Indeed, Beck said that if Congress does not raise the debt ceiling, “the rest of the world flees from America,” “that means we crash things” and that “our monetary system could collapse.” Napolitano said that refusing to raise the debt ceiling “would mean there won't be enough money to pay the troops,” and “there won't be enough to pay Social Security.” Napolitano added, “It means the government will have to make very hard choices and that's what we elected them to do” and we will learn that “nobody will lend us money in the future and we will have to stick within our means.”
One might think Beck would be against such a deliberate collapse of the system. Beck attacks Cloward & Piven all the time for trying to do this. In fact, just today, Beck attacked Frances Fox Piven herself saying that Piven was trying to “cause a revolution by financially collapsing the American system.”

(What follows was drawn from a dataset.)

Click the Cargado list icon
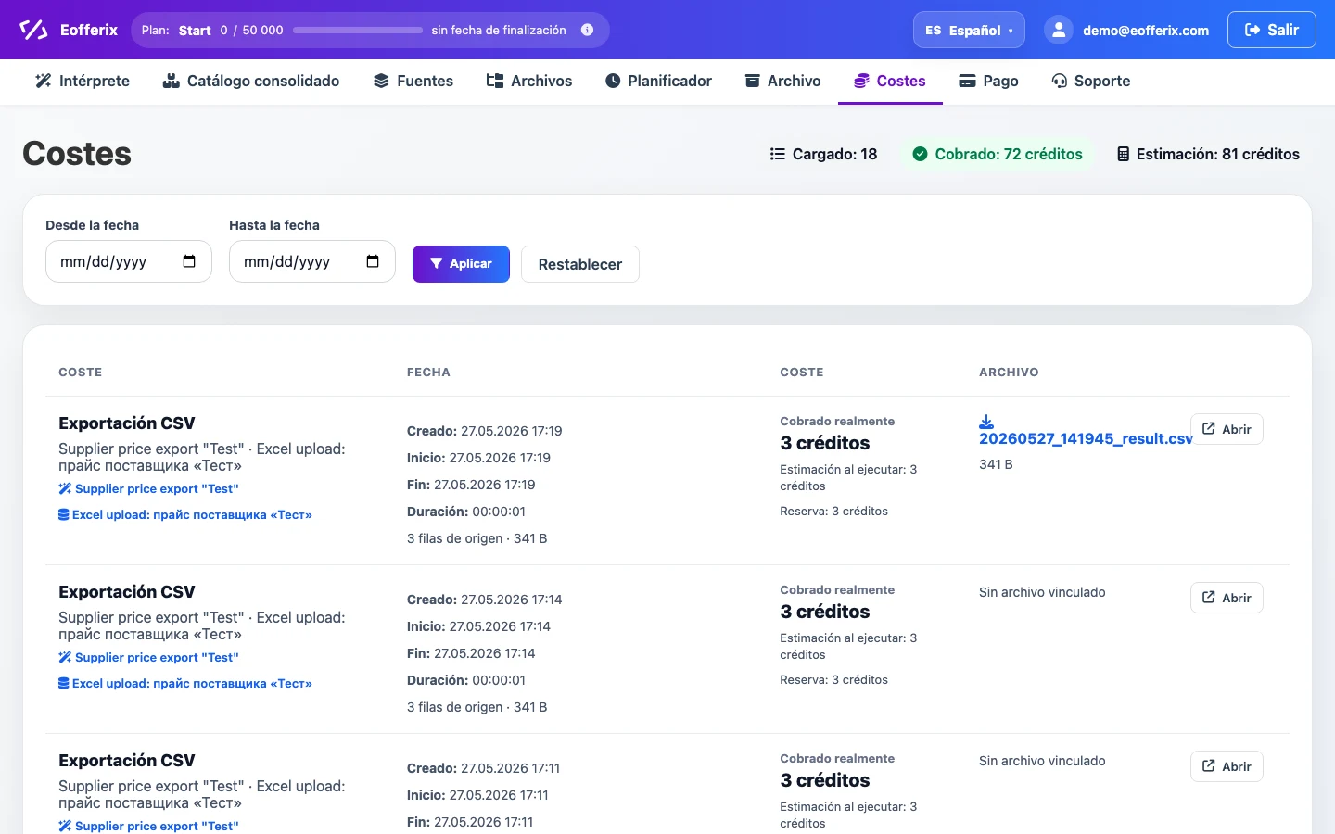Viewport: 1335px width, 834px height. click(778, 154)
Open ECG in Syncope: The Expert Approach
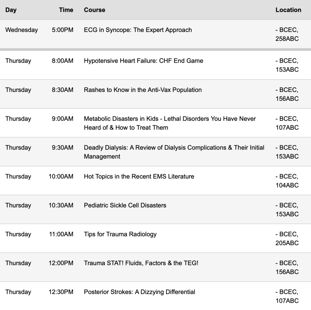The height and width of the screenshot is (310, 311). (138, 30)
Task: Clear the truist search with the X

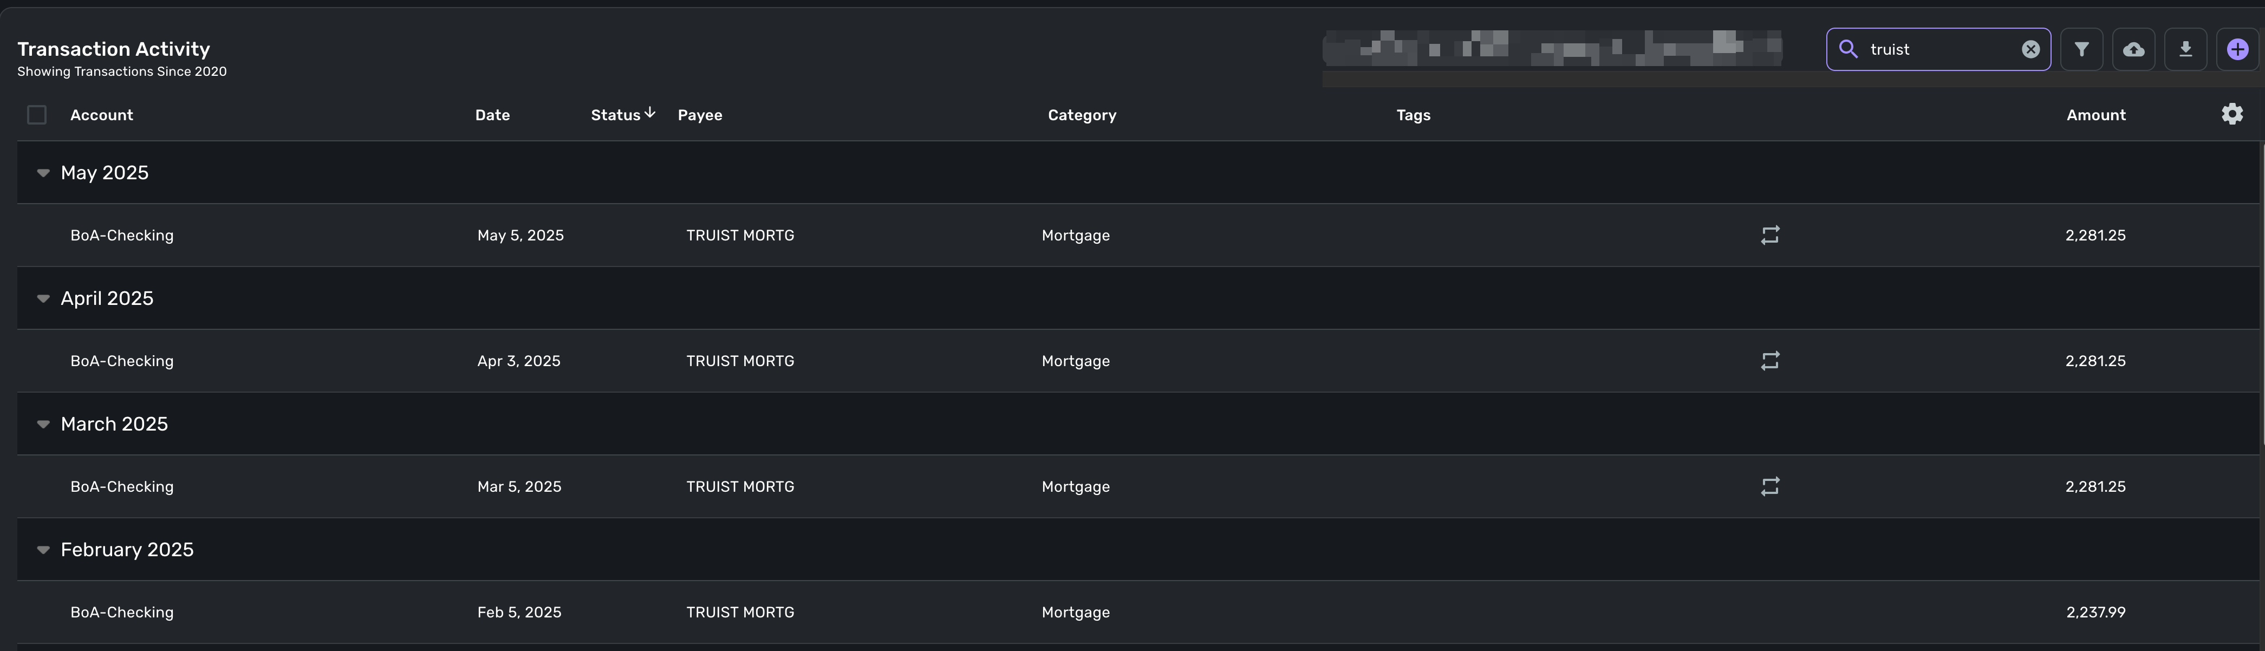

So apparently in Beck's mind, progressives who supposedly advocate “financially collapsing the American system” are evil and must be stopped. But when his buddy Napolitano calls for the collapse of our monetary system, that might just be a good idea.
Incidentally, Piven says she was not advocating revolution or a total collapse of the American system. Rather, she was campaigning to ensure that all poor people receive welfare benefits, which would overburden cities who could not afford what they promised and necessitate “federalizing the program to relieve fiscal pressures, and improving it to satisfy the minority poor.”